--- PROBLEM TO WORK ON ---
In the lines below, look for "Health". Copy each line where it appears.
-- Opening Marker --
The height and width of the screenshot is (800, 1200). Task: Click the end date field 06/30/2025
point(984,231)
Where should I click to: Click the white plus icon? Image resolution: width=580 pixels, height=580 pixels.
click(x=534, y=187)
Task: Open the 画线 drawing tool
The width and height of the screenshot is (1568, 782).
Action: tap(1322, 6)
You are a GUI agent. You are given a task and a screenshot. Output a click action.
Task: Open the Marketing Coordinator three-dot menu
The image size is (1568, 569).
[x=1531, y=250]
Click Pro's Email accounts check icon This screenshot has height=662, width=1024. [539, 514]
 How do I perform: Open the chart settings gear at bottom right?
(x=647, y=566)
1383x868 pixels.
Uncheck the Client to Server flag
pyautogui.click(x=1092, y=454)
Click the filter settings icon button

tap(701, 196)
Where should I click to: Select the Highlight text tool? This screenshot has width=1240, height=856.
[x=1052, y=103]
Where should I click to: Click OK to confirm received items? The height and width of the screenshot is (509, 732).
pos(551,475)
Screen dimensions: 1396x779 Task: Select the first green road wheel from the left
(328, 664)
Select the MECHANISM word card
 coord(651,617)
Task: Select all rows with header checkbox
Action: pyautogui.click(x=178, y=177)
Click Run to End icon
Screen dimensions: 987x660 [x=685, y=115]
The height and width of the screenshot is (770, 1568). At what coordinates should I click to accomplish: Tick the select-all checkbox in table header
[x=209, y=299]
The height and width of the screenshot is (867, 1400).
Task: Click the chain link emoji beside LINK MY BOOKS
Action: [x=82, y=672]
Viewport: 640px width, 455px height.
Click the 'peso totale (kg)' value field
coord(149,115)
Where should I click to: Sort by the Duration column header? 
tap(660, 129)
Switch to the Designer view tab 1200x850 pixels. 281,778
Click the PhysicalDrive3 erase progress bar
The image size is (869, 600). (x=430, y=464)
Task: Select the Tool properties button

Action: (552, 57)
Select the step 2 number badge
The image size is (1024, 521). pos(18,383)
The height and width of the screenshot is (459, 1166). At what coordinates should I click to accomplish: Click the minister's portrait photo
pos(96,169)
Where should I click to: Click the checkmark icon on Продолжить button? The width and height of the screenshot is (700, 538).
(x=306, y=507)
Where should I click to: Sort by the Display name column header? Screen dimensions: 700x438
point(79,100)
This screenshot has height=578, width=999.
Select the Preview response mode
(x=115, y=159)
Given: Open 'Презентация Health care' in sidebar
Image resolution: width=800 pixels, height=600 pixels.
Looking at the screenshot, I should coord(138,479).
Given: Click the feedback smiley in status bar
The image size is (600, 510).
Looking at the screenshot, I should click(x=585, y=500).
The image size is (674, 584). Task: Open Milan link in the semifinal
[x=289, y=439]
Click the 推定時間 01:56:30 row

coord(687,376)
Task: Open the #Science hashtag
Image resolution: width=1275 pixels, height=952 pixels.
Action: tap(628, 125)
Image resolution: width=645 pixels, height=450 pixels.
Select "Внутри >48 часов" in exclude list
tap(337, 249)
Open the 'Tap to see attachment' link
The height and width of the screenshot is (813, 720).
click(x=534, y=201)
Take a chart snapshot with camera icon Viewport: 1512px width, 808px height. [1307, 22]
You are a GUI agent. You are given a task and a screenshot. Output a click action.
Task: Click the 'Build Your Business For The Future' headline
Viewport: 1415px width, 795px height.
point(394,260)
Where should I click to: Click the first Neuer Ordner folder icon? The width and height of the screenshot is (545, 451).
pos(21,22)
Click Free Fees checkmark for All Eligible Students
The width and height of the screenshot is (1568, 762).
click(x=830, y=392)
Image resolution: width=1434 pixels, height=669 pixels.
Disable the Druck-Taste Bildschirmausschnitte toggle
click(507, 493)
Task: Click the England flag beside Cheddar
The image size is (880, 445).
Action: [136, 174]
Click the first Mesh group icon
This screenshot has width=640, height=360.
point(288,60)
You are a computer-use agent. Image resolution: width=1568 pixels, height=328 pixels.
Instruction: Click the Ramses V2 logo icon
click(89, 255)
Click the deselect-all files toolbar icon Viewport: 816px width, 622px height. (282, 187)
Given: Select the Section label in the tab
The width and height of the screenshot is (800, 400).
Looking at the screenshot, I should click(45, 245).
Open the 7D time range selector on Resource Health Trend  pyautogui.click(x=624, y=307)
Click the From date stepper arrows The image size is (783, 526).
-- Closing Marker --
--- RESULT ---
Given: Open 'Презентация Health care' in sidebar
Open the 7D time range selector on Resource Health Trend  pyautogui.click(x=624, y=307)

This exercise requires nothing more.